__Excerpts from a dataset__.
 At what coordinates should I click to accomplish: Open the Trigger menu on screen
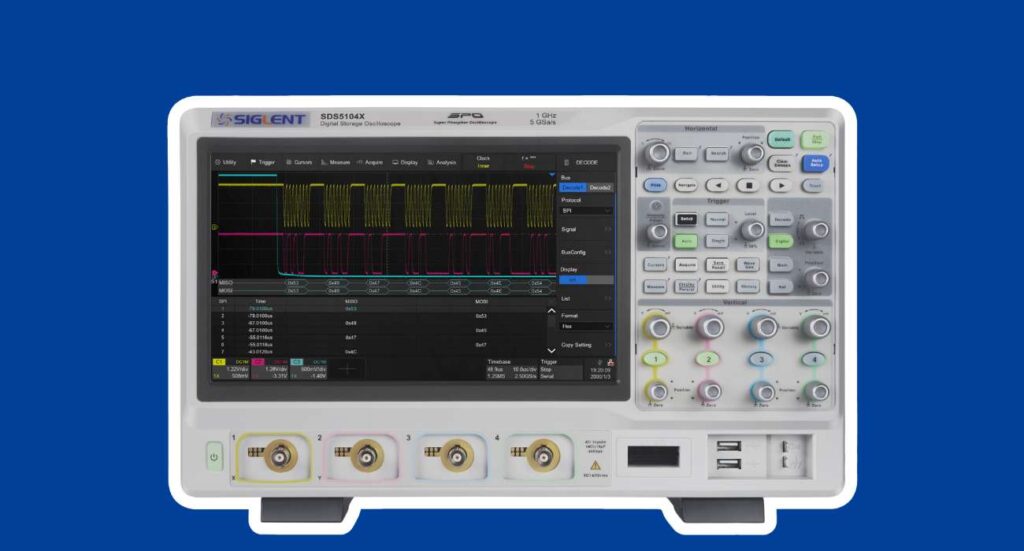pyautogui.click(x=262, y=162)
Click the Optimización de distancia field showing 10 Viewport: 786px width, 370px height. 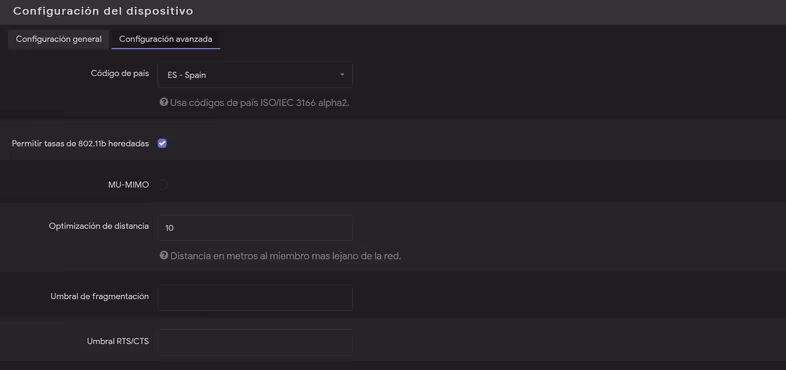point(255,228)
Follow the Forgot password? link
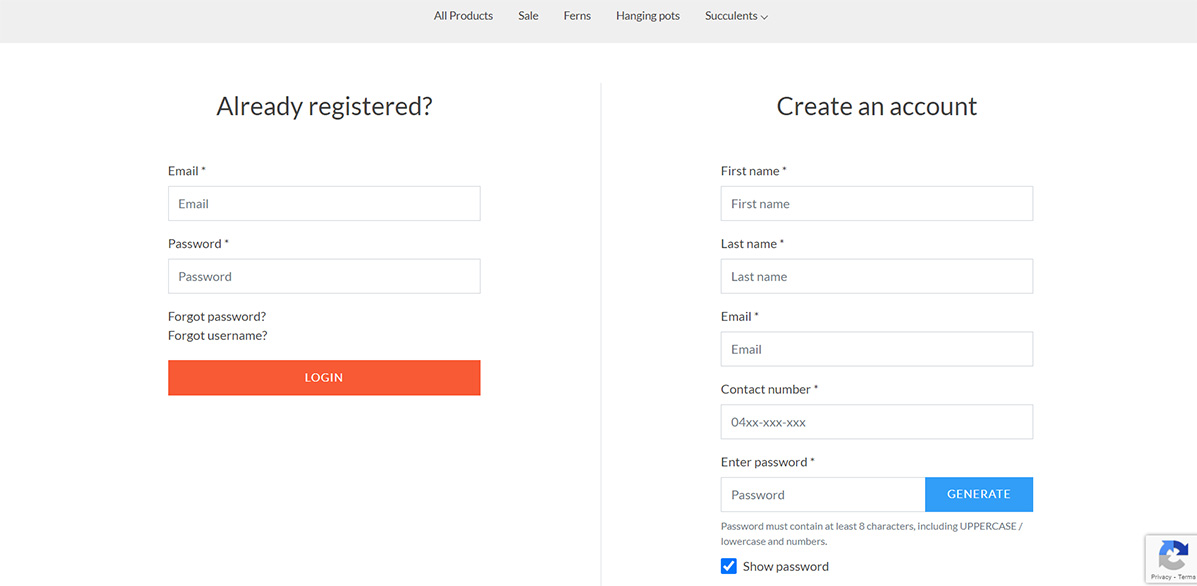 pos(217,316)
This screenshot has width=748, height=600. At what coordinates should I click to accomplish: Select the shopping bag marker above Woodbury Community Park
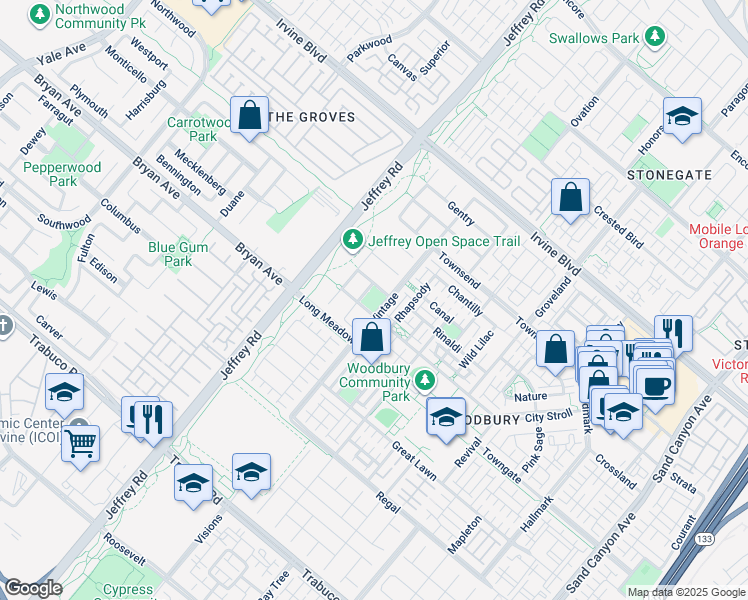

__Task to carry out__. Write out exactly the lines from the line holding "Follow the Forgot password? link" through the last line of the records above, inclusive, and nothing more. Leave out the pictures.

__Solution to this exercise__.
Follow the Forgot password? link
 pos(217,316)
This screenshot has width=748, height=600. At what coordinates should I click to accomplish: Select the shopping bag marker above Woodbury Community Park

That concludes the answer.